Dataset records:
════

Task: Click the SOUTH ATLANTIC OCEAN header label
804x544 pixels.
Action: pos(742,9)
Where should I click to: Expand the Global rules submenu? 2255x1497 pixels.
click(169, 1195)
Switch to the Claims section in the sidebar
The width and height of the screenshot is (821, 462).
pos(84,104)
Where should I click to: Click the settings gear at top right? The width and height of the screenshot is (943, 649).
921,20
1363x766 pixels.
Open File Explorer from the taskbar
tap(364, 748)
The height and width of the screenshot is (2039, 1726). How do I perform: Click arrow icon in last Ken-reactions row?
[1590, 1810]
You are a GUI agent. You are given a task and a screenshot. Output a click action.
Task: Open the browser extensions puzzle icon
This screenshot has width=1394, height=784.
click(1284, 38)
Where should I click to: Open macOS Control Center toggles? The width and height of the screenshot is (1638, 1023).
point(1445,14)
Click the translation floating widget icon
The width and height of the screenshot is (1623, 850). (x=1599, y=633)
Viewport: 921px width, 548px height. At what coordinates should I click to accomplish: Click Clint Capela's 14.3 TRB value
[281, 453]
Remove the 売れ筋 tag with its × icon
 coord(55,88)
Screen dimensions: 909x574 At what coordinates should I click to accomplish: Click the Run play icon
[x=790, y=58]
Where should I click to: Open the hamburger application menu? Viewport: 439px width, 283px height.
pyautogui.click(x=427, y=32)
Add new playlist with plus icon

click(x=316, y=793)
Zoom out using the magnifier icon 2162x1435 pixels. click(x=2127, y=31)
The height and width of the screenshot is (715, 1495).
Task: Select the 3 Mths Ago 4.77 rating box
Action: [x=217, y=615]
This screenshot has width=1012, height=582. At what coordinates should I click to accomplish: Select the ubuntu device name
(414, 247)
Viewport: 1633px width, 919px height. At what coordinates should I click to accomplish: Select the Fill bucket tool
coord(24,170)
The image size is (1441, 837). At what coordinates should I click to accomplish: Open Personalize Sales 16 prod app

════

__EXERCISE REQUIREMENTS__:
All the data above must be copied again. Leave nothing out.

__WRITTEN ANSWER__:
Task: Click the SOUTH ATLANTIC OCEAN header label
804x544 pixels.
Action: pos(742,9)
Where should I click to: Expand the Global rules submenu? 2255x1497 pixels.
click(169, 1195)
Switch to the Claims section in the sidebar
The width and height of the screenshot is (821, 462).
pos(84,104)
Where should I click to: Click the settings gear at top right? The width and height of the screenshot is (943, 649).
921,20
1363x766 pixels.
Open File Explorer from the taskbar
tap(364, 748)
The height and width of the screenshot is (2039, 1726). How do I perform: Click arrow icon in last Ken-reactions row?
[1590, 1810]
You are a GUI agent. You are given a task and a screenshot. Output a click action.
Task: Open the browser extensions puzzle icon
This screenshot has width=1394, height=784.
click(1284, 38)
Where should I click to: Open macOS Control Center toggles? The width and height of the screenshot is (1638, 1023).
point(1445,14)
Click the translation floating widget icon
The width and height of the screenshot is (1623, 850). (x=1599, y=633)
Viewport: 921px width, 548px height. At what coordinates should I click to accomplish: Click Clint Capela's 14.3 TRB value
[281, 453]
Remove the 売れ筋 tag with its × icon
 coord(55,88)
Screen dimensions: 909x574 At what coordinates should I click to accomplish: Click the Run play icon
[x=790, y=58]
Where should I click to: Open the hamburger application menu? Viewport: 439px width, 283px height.
pyautogui.click(x=427, y=32)
Add new playlist with plus icon

click(x=316, y=793)
Zoom out using the magnifier icon 2162x1435 pixels. click(x=2127, y=31)
The height and width of the screenshot is (715, 1495).
Task: Select the 3 Mths Ago 4.77 rating box
Action: [x=217, y=615]
This screenshot has width=1012, height=582. At what coordinates should I click to accomplish: Select the ubuntu device name
(414, 247)
Viewport: 1633px width, 919px height. At what coordinates should I click to accomplish: Select the Fill bucket tool
coord(24,170)
The image size is (1441, 837). At what coordinates should I click to accomplish: Open Personalize Sales 16 prod app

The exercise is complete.